Niokokro, le 21 août 1994

Cher toi,

L’un des fils d’Abdou est mort ! Addou, la mine défaite, vient de me l’apprendre. Isolée dans mon hôtel, avec des gens riches, j’oublie combien la vie des africains est dure. Il y a encore une très forte mortalité infantile, c’est le deuxième enfant que perd Abdou. Il me demande une journée de congé pour l’enterrement au village, je lui ai accordé le temps qu’il lui faudra. Je remets mon départ pour Paris à plus tard, sans mon fidèle Abdou, l’hôtel a besoin de moi.

C’est étrange cependant combien la mort d’un enfant, qui, en Occident, est une tragédie, ici, c’est vécu comme quelque chose de presque naturel. Il y a encore beaucoup à faire en Afrique.

Autrement, la routine. Il pleut depuis ce matin, une pluie épaisse et lourde, une vraie pluie d’hivernage. Cela me rappelle « L’Amant » de Marguerite Duras. J’aime ce film qui me rappelle combien je t’aime. Tu viens avec moi en Namibie ? Nous pourrions nous aimer au milieu du désert, dans un lodge où une brise légère soulève un voilage de mousseline, alors que nous dégustons un cocktail… j’ai gardé de mon enfance aventureuse le goût de la fête, je suis passée voir la famille d’Absdou, c’était très calme, comme serein. L’enterrement est prévu pour demain, j’irai avec Abdou et sa femme, une belle métisse tout de blanc vêtue, qui m’a remerciée d’être venue avec infiniment de douceur. Il y aura une cérémonie et puis Abdou insiste pour revenir à l’hôtel. Il a tant de choses à faire, m’a-t-il dit. Je le laisse faire, c’est sa vie.

2 heures du matin

Tu me dis que tu aimes mes lettres, j’en suis flattée. Tu me dis que je te donne envie de venir, je l’espère bien ! Tu reviens avec moi ? Tu es proche de la retraite et tu ne sais que faire. Tu me dis qu’en venant à Niokokro, tu aurais l’impression d’être le prince consort… Mais non, Didier, tu serais le roi et je te serais toute dévouée. Je sens bien que tu hésites, que l’Afrique te tente… Imagine notre chambre qui donne sur une terrasse peinte en rouge que le boy jardinier vient d’arroser, l’humidité odorante nous monte aux narines tandis que nous nous aimons…

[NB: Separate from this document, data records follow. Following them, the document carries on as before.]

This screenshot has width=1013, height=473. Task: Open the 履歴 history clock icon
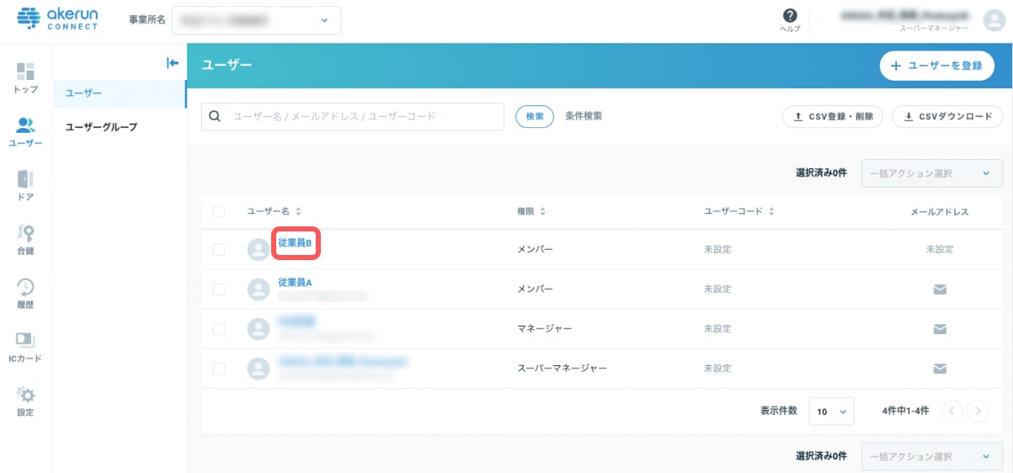(25, 288)
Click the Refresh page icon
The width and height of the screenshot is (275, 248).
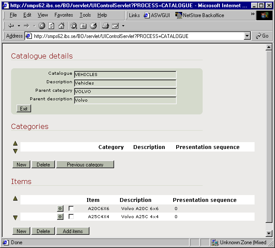[51, 26]
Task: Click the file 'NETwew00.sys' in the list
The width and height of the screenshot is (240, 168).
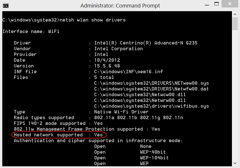Action: click(151, 83)
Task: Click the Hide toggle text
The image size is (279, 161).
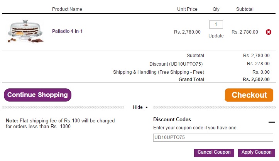Action: [137, 107]
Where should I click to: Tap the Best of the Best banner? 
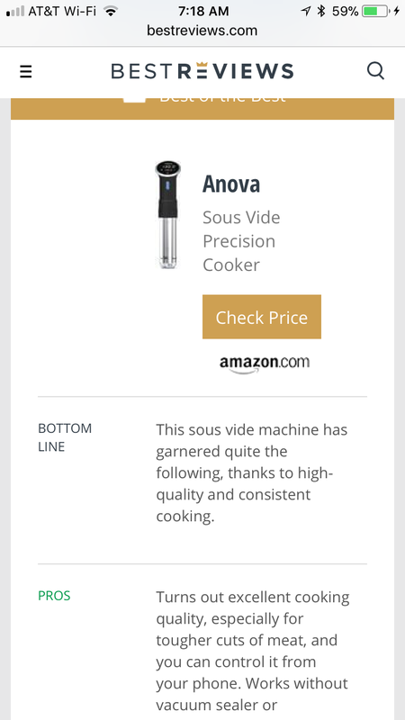point(202,108)
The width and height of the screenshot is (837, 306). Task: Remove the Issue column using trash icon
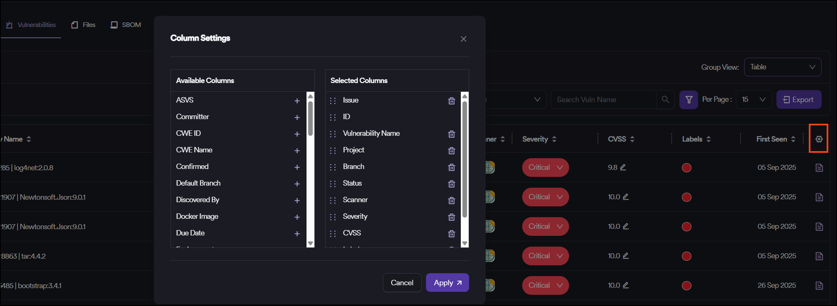pos(452,101)
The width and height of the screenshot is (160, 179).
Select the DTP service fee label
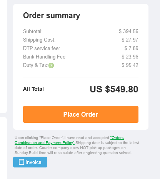click(x=42, y=48)
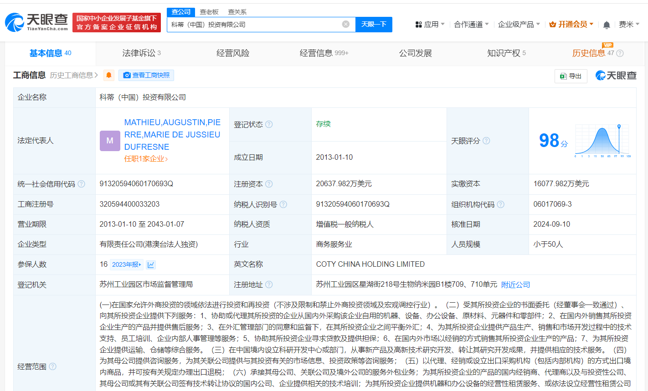Click the help icon beside 注册资本
Image resolution: width=648 pixels, height=391 pixels.
point(269,184)
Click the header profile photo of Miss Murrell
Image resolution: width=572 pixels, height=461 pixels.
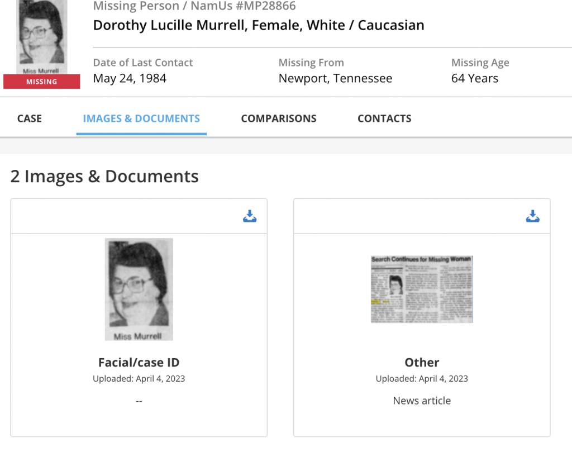[x=42, y=36]
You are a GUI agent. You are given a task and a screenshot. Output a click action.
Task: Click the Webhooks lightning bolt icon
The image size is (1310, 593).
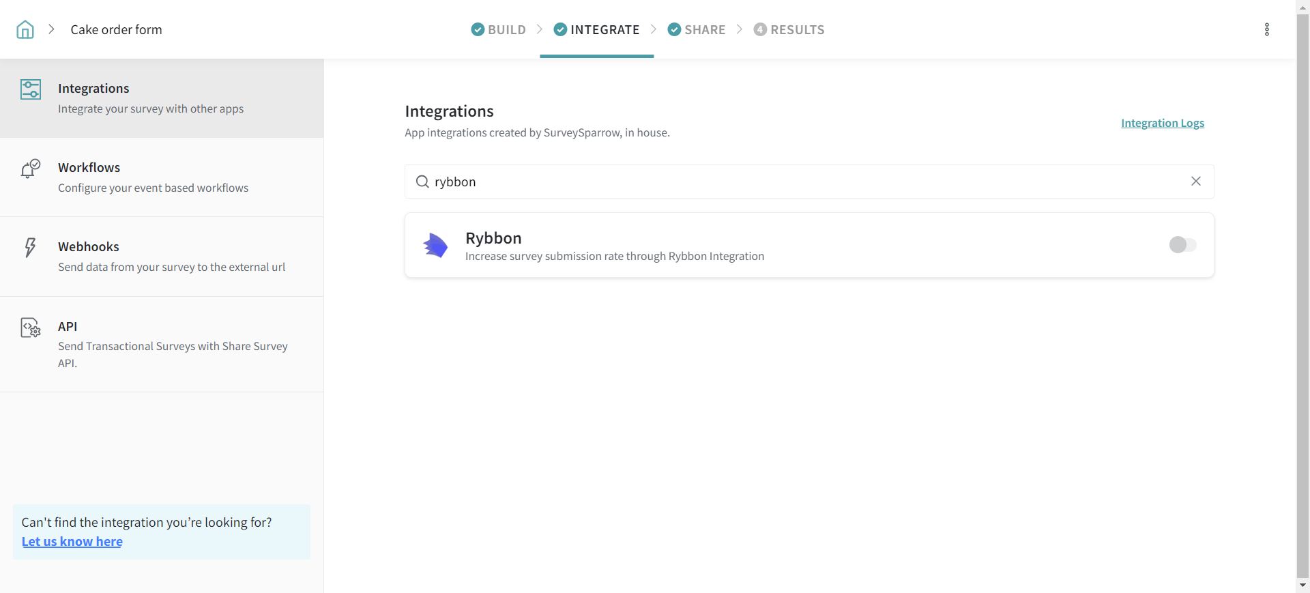30,247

Tu as eu une belle carrière et tu pourrais t’asseoir à l’ombre avec ton ordinateur et écrire tes mémoires. J’aime ce que tu me racontes et j’aimerais que d’autres en profitent…

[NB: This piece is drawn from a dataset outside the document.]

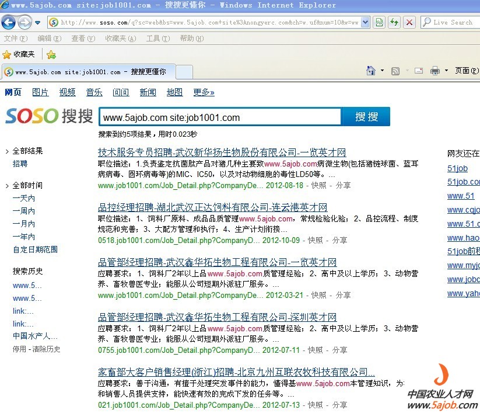
Task: Filter results by 一周内 time range
Action: click(x=24, y=211)
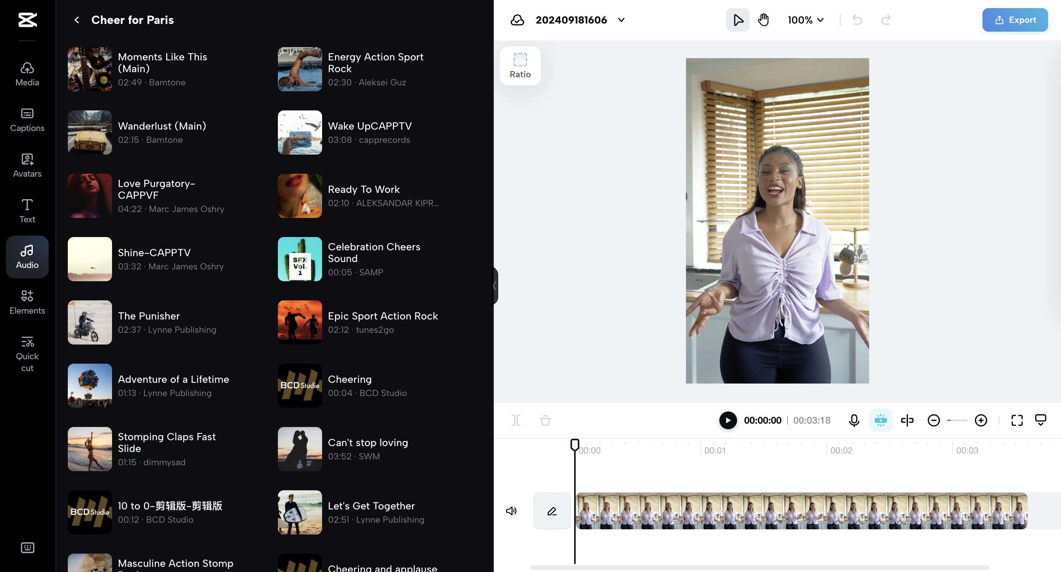This screenshot has width=1061, height=572.
Task: Open the Quick cut tool
Action: click(27, 353)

Voilà, c’est décidé ! Tu loues ton appartement parisien et tu viens à Niokokro !

Mais je vais un peu vite en besogne, les choses ne sont pas si simples, tu me le rappelles à chaque fois. Paris, Paris que tu aimes, qu’en feras-tu ? Plus d’expositions, plus de vie mondaine, juste un hôtel perdu en Afrique ! Comment vivre ?

Décidément, nous sommes très différents et c’est ce qui donne de l’épaisseur à notre relation… Car je t’aime, Didier, j’aime la souplesse de ton corps délié, corps que tu entretiens farouchement. Tu pourrais faire tes longueurs dans la piscine de l’hôtel et venir partager mon petit déjeuner… Je te tente ? Je l’espère bien !

J’arrive à Paris le 22 août par le vol du soir. Tu verras, je suis toute bronzée et j’ai maigri ! J’ai hâte de te voir, Didier et de me blottir dans tes bras…

La tendresse à son tour rejette sa tunique

Et le désir brutal apparaît, magnifique,

Dans sa vérité crue qui laboure et qui mord.